▸ Directions: Repeat the material below. Keep every line exactly as written.

--- START ---

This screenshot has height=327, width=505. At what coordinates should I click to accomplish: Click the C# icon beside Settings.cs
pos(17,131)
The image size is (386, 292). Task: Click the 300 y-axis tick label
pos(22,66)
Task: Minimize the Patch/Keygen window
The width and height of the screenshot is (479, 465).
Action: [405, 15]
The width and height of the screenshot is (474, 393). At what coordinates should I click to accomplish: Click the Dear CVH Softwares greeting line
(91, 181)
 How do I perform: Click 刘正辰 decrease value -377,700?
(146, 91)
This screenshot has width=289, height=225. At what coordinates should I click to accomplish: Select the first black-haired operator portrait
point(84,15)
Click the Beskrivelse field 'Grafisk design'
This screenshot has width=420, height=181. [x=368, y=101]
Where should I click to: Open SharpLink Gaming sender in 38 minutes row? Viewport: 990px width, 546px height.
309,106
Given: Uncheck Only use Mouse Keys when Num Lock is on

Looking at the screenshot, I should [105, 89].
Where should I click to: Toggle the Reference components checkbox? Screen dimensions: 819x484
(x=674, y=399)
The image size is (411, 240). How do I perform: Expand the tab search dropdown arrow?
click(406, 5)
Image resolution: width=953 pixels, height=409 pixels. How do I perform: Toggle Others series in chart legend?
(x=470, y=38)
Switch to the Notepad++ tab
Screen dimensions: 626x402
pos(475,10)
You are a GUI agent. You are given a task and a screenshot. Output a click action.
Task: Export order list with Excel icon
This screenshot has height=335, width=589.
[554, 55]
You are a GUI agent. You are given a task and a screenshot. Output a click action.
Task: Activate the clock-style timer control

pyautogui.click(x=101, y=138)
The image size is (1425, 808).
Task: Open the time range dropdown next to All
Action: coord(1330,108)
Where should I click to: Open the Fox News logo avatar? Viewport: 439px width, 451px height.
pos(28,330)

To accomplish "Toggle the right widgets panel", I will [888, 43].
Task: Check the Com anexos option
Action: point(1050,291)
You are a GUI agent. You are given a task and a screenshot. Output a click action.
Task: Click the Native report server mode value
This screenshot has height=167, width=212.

--- END ---

▸ Answer below:
This screenshot has height=327, width=505. At what coordinates should I click to accomplish: Click the C# icon beside Settings.cs
pos(17,131)
The image size is (386, 292). Task: Click the 300 y-axis tick label
pos(22,66)
Task: Minimize the Patch/Keygen window
The width and height of the screenshot is (479, 465).
Action: [405, 15]
The width and height of the screenshot is (474, 393). At what coordinates should I click to accomplish: Click the Dear CVH Softwares greeting line
(91, 181)
 How do I perform: Click 刘正辰 decrease value -377,700?
(146, 91)
This screenshot has width=289, height=225. At what coordinates should I click to accomplish: Select the first black-haired operator portrait
point(84,15)
Click the Beskrivelse field 'Grafisk design'
This screenshot has width=420, height=181. [x=368, y=101]
Where should I click to: Open SharpLink Gaming sender in 38 minutes row? Viewport: 990px width, 546px height.
309,106
Given: Uncheck Only use Mouse Keys when Num Lock is on

Looking at the screenshot, I should [105, 89].
Where should I click to: Toggle the Reference components checkbox? Screen dimensions: 819x484
(x=674, y=399)
The image size is (411, 240). How do I perform: Expand the tab search dropdown arrow?
click(406, 5)
Image resolution: width=953 pixels, height=409 pixels. How do I perform: Toggle Others series in chart legend?
(x=470, y=38)
Switch to the Notepad++ tab
Screen dimensions: 626x402
pos(475,10)
You are a GUI agent. You are given a task and a screenshot. Output a click action.
Task: Export order list with Excel icon
This screenshot has height=335, width=589.
[554, 55]
You are a GUI agent. You are given a task and a screenshot. Output a click action.
Task: Activate the clock-style timer control

pyautogui.click(x=101, y=138)
The image size is (1425, 808).
Task: Open the time range dropdown next to All
Action: coord(1330,108)
Where should I click to: Open the Fox News logo avatar? Viewport: 439px width, 451px height.
pos(28,330)

To accomplish "Toggle the right widgets panel", I will [888, 43].
Task: Check the Com anexos option
Action: point(1050,291)
You are a GUI agent. You are given a task and a screenshot. Output a click action.
Task: Click the Native report server mode value
This screenshot has height=167, width=212.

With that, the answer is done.